Aim:
Print the data lines from the line containing "Given: Click the" through the line containing "point(91,166)", inclusive, reproducing each one character for character, and omit the pictures.

Working data:
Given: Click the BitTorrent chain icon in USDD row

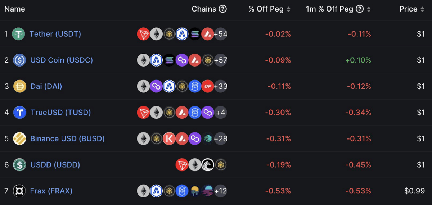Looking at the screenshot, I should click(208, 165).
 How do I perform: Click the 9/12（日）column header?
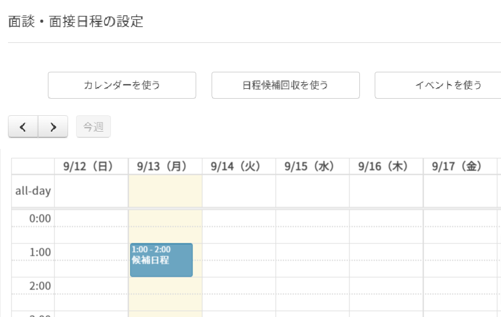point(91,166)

---

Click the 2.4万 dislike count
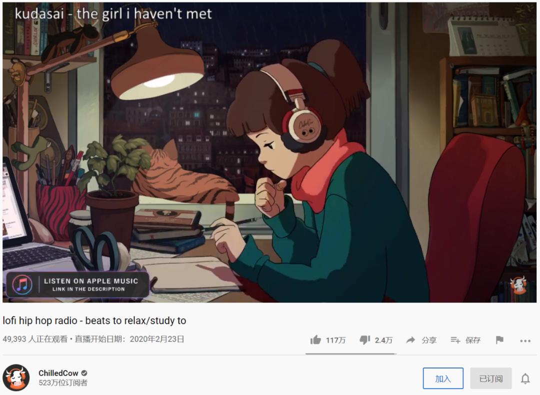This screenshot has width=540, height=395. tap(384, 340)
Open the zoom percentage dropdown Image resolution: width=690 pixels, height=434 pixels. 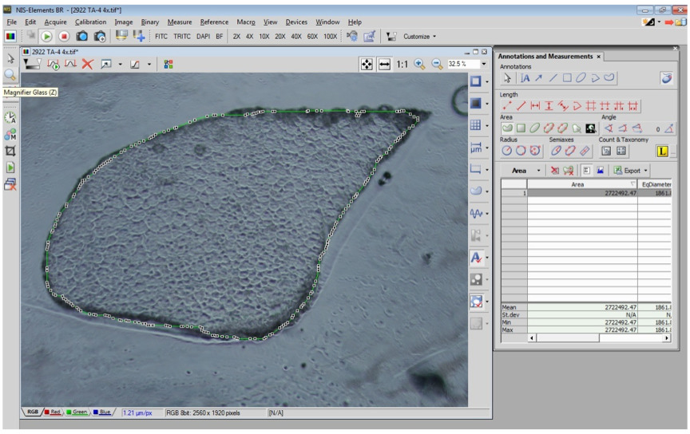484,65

Output of the exercise:
Given: Click the BitTorrent chain icon in USDD row

Looking at the screenshot, I should click(208, 165).
 How do I perform: Click the 9/12（日）column header?
point(91,166)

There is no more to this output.